Why do people feel the need to give these hopeful yet indefinite pseudo-pronouncements about their progress? Is it natural optimism, a people-pleaser temperament, willful deceit?
More importantly, what is the temperature in the room where people feel more inclined to give optimistic projections over more realistic ones? Hopeful wishes over definitive statements?
It could be...
- The person does not have a good understanding of the goal of their assigned work, so they don't have a good idea of what it will look like to be "done" with it.
- They're operating within an environment where people routinely make weak promises and exaggerations of progress, so that seems like a normal thing to do.
- They're operating in a chaotic environment, where it's hard to predict how much focused time they'll get on any given task on a given day.
- They know they're not being given enough time or resources to complete work in a politically acceptable timeframe, but it's also not politically acceptable to just say that, so their best option is a hopeful statement about the timeframe in which they intend to deliver it.
But, hey, sometimes people are just inexperienced in the kind of task they've been assigned, and so they can't see the road ahead of them and the milestones along the way.
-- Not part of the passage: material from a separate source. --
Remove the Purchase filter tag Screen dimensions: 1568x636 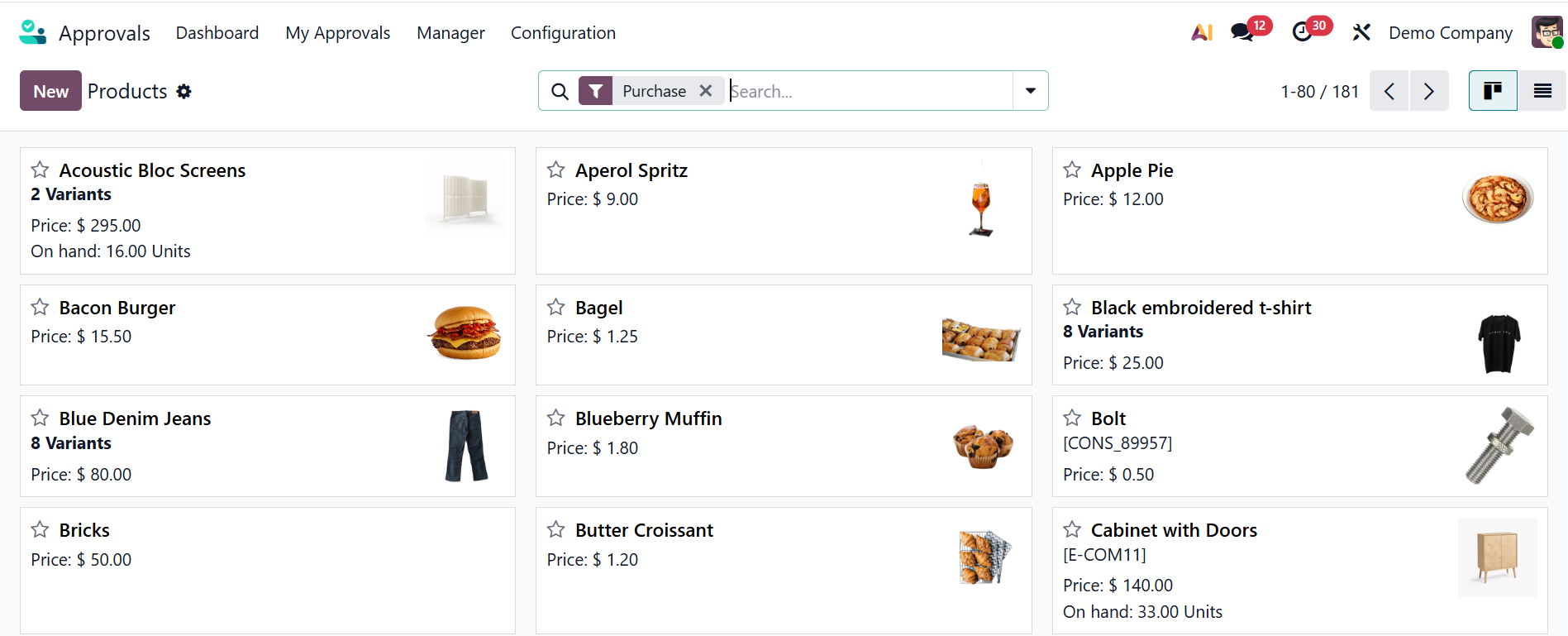pyautogui.click(x=706, y=91)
That will absolutely make it hard for them to predict when they'll reach the finish line. Fair enough!
But...I think the "should", "probably", and "hopefully" indicate something else than inexperience. They indicate a foresight about the task ahead and a suspicion that they don't feel comfortable stating.
What is making it hard for people to tell the truth in this environment? We need optimists in software, but too many unchallenged "shoulds", "probablies", and "hopefullies" in the room is a sign of trouble.